HTTPS

HTTPS：安全版HTTP，利用SSL/TLS建立安全信道，加密数据包，HTTPS就是审批SSL外壳的HTTP

TLS是传输层加密协议，前身是SSL协议，两者不区分

建立HTTPS的过程

首先进行SSL/TLS握手（4次），协商数据传输时使用的密钥。

客户端发起ClientHello请求，向服务器发送：
- 支持的协议版本，如TLS1.0
- 一个客户端生成的随机数A（client random）
- 支持的加密、压缩方法
服务端回应ServerHello：
- 首先检查加密通信协议版本，如果客户端与服务端不一致，则关闭通信。
- 通过版本验证后，生成一个随机数B（server random）
- 确认使用的加密方法
- 数字证书
- 第一阶段握手结束
客户端对数字证书进行验证。验证成功后，生成一个随机数C（premaster secret），并使用公钥加密发送给服务端。发送客户端握手结束通知，同时发送之前发送的全部内容的hash值，供服务器校验。
服务端使用私钥解密随机数C。
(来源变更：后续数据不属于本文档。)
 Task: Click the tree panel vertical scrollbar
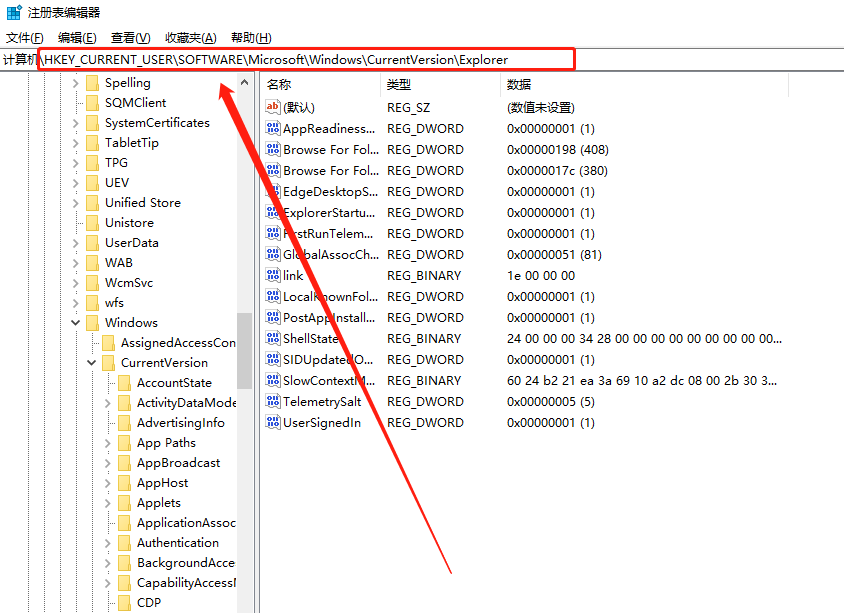coord(246,350)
发送服务器握手结束通知，表示服务器握手阶段已经结束，同时发送之前发送的内容的hash值，供客户端校验。
客户端和服务端根据约定的加密方法，使用ABC三个随机数生成对话密钥session key来加密后面的数据传输过程。
三个随机数是为了密钥的随机性，三个伪随机来近似真随机

三个随机数的作用

生成随机数C即pre-master secret后结合随机数A和B生成Master-secret，然后使用master-secret生成hash secret和session secret。

在数据传输时，使用hash secret 对整个HTTP报文进行运算生成一个报文摘要（MAC）即签名添加在HTTP报文后面，然后使用session secret对整个报文（HTTp+MAC）进行加密。
服务端在收到数据后使用session secret进行解密，得到HTTP和MAC，然后使用hash secret进行计算，得出另外一个MAC，与客户端发来的MAC进行对比。

数字证书

数字证书的主要内容为：
- 公钥
- 颁发机构
- 持有者
- 有效期
- 签名
- 指纹及指纹算法
签名:CA基构将证书的指纹和指纹算法通过自己的根私钥加密得到
验证证书时，首先通过机构的根公钥解密证书签名，得到指纹和指纹算法，指纹是一个hash值。然后通过指纹算法对证书内容进行计算得到另外一个hash值，与指纹对比，一致则证书没有被修改。

权威机构的根证书都预先嵌入在浏览器里。